Un diagnostic accablant sur les projets en suspens
Lors d’un conseil interministériel dédié aux infrastructures, le Premier ministre Ousmane Sonko a présenté les résultats d’un audit national sans concession. Selon ses révélations, 245 chantiers publics, représentant un investissement global de 279 milliards de francs CFA, seraient aujourd’hui à l’arrêt ou inutilisés sur l’ensemble du territoire sénégalais.

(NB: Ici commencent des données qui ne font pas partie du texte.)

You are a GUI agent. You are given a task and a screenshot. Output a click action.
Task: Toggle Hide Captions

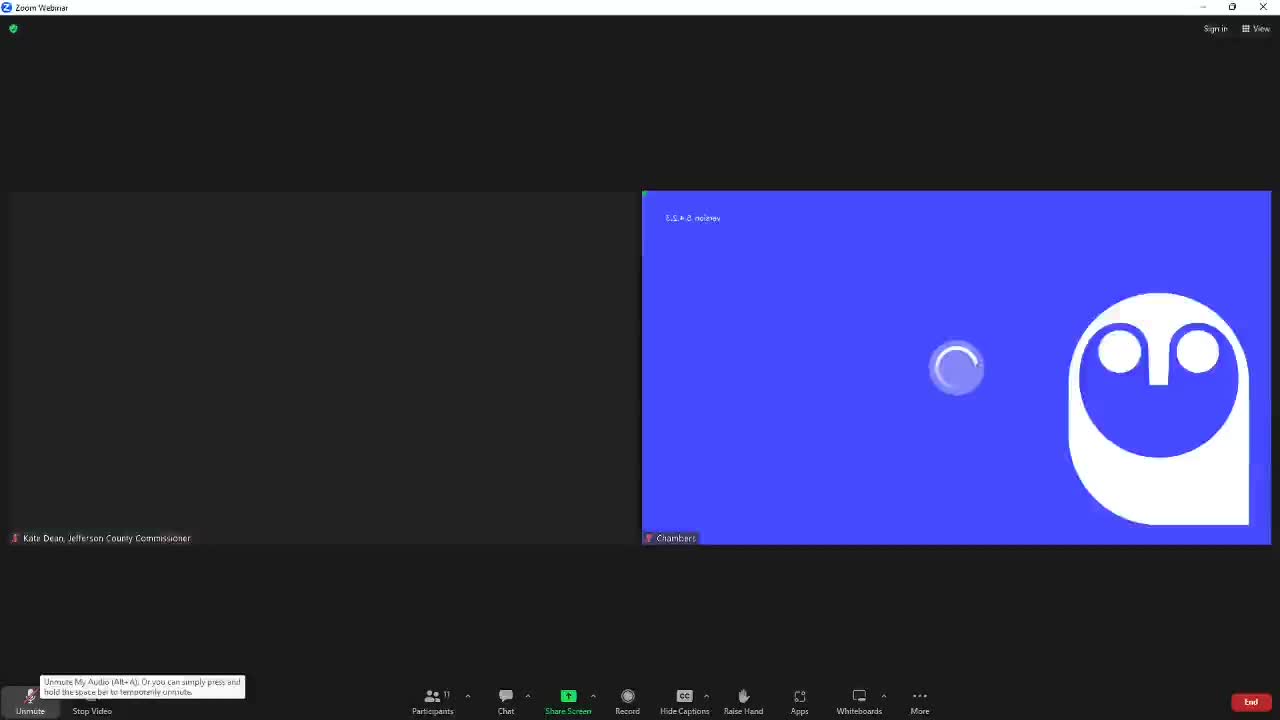click(x=684, y=701)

Des actifs dormants aux conséquences économiques lourdes
Ces infrastructures abandonnées ou non exploitées constituent ce que le chef du gouvernement qualifie d’« actifs dormants ». Leur valeur, estimée à 279 milliards FCFA, reflète non seulement un gâchis financier majeur, mais aussi des opportunités économiques perdues pour le pays. Ousmane Sonko a souligné que ces projets, qu’ils soient achevés ou encore en construction, génèrent des pertes colossales pour l’économie nationale.
Les causes multiples d’un blocage systémique
Plusieurs facteurs expliquent cette situation critique. Le Premier ministre a pointé du doigt :
- Un manque criant de ressources financières, identifié comme la principale cause de ces blocages ;
- Des difficultés techniques ayant entraîné l’arrêt prématuré de certains chantiers ;
- Des lacunes administratives ayant retardé ou empêché la mise en service des infrastructures déjà terminées.
Ces dysfonctionnements ont non seulement paralysé des projets essentiels, mais ont aussi engendré des surcoûts et des retards de livraison inacceptables.
Des mesures immédiates pour inverser la tendance
Face à l’urgence de la situation, Ousmane Sonko a annoncé une série de décisions fortes :
- La création d’un comité spécialisé au niveau de la Primature, chargé de superviser et finaliser l’inventaire des projets en suspens ;
- Une directive claire pour élargir et approfondir ce diagnostic, car l’actuel serait selon lui incomplet ;
- L’obligation pour les ministères concernés d’anticiper les obstacles techniques, notamment pour les raccordements hydrauliques et électriques des infrastructures.
Le Premier ministre a également insisté sur la nécessité de repenser la planification des projets, en intégrant systématiquement leur exploitation future dès leur conception. Une approche, selon lui, trop souvent négligée par le passé.
Une tolérance zéro face aux manquements
Ousmane Sonko a vivement critiqué les pratiques ayant conduit à cette situation, qualifiant de « roublardise, négligence et laxisme » les comportements à l’origine des retards et des défaillances. Il a appelé à une application stricte de sanctions pour éradiquer ces pratiques et garantir une gestion rigoureuse des ressources publiques.
« Il est inconcevable de construire des infrastructures sans prévoir leur exploitation », a-t-il martelé, dénonçant les pertes financières énormes subies par l’État en raison de ces blocages. Pour lui, cette crise révèle un dysfonctionnement profond qu’il faut corriger sans délai.
Vers une gestion plus transparente des infrastructures
Ces annonces s’inscrivent dans une volonté affichée de transparence et de redevabilité dans la gestion des fonds publics. En pointant du doigt les responsables de ces blocages, le Premier ministre envoie un signal clair : le temps des excuses est révolu. Les citoyens sénégalais attendent désormais des actions concrètes pour que ces milliards de francs CFA ne restent plus lettre morte.